Paxson, former president of the Standard Chemical Co., came up with the idea for the memorial, funded it and then donated it to the City of Omaha. He later became friends with President Ford and funded the Gerald Ford Conservation Center in Omaha.
“And when Ford came for the dedication of the Conservation Center, my mother was there in a wheelchair,” said her daughter, Carol Adams. “She went with my uncle to functions and donated a lot of things to the Ford Memorial.”
Dining room chairs with needlepoint seats that Gould’s mother created are part of a set donated to the memorial. Memorabilia from various presidents also was donated.

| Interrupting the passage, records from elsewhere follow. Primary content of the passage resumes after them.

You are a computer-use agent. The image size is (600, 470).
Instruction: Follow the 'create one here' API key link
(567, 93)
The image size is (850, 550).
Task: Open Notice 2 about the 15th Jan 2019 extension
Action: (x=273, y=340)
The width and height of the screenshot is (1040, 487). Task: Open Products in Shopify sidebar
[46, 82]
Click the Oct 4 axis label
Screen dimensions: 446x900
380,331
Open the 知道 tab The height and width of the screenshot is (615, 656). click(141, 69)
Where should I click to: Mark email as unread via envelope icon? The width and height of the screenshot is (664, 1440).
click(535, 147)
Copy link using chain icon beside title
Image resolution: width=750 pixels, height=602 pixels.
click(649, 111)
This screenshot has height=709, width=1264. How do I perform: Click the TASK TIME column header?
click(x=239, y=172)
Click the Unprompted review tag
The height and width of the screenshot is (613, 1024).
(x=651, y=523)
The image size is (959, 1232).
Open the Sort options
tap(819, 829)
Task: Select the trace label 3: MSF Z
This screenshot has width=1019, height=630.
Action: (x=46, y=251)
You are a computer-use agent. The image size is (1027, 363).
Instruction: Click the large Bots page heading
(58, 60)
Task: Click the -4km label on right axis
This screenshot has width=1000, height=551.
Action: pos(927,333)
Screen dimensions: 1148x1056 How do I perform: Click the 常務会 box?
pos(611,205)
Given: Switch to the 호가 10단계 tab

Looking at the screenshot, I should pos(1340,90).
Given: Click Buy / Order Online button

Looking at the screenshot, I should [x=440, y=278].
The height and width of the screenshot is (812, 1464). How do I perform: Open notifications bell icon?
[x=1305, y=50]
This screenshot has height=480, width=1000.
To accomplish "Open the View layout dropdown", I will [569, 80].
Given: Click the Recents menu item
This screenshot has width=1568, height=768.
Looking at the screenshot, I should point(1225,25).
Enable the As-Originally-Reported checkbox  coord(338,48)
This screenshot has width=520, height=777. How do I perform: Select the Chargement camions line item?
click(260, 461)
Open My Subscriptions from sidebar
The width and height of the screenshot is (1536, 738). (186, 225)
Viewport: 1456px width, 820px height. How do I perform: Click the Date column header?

The brother and sister grew up together in the Fremont Masonic Home. Their widowed mother could not care for them. “They lived side by side on Pacific Street until he died,” Adams said. “She still really misses him.”
When he passed away five years ago, Paxson left a trust fund for his sister’s continuing care.
Gould and her husband divorced in 1958, and she moved back to Omaha from California. Gould was always there for her two daughters as they grew up. Her other daughter lives in Boulder, Colorado.
“I can never remember coming home to an empty house,” Adams said. “She’s not going to have an empty house either.”
Gould has three grandchildren and a great grandchild.
“We see each other all the time,” Adams said. “Every Sunday she comes to my house, and every holiday or birthday, we take her out in her wheelchair. If she’s feeling good and the weather is nice, and I don’t think anyone is running around with the flu, I take her to the mall.”
Living in independent care at Risen Sun Christian Village in Council Bluffs, Gould has had in-home care 24-hours a day for three years. Adams recently retired from Lucent Technology, so she could spend more time with her mother.
The mainstays from Right At Home are caregivers Marlene Allmon and Marva Pierson. They help Pat Gould shower and dress in the morning and prepare breakfast. They ensure that she takes her medicine and breathing treatments for her emphysema.
They help her select her lunch, and someone spends the night.
“They tell me if they see any changes,” Adams said. “I think what happens to a lot of people as they get older is things start to go wrong and, before anyone notices, it’s too late to fix it.”
She said the quality of people from Right At Home is what makes it work for her mother. Without the in-home care, Gould would be in a nursing home, her daughter says. “Nursing homes have three nurses for 40 people and do things on their schedule, not hers,” she said. “Now she can eat when she wants to, watch TV and be independent.”
“It’s real important to her to be independent.”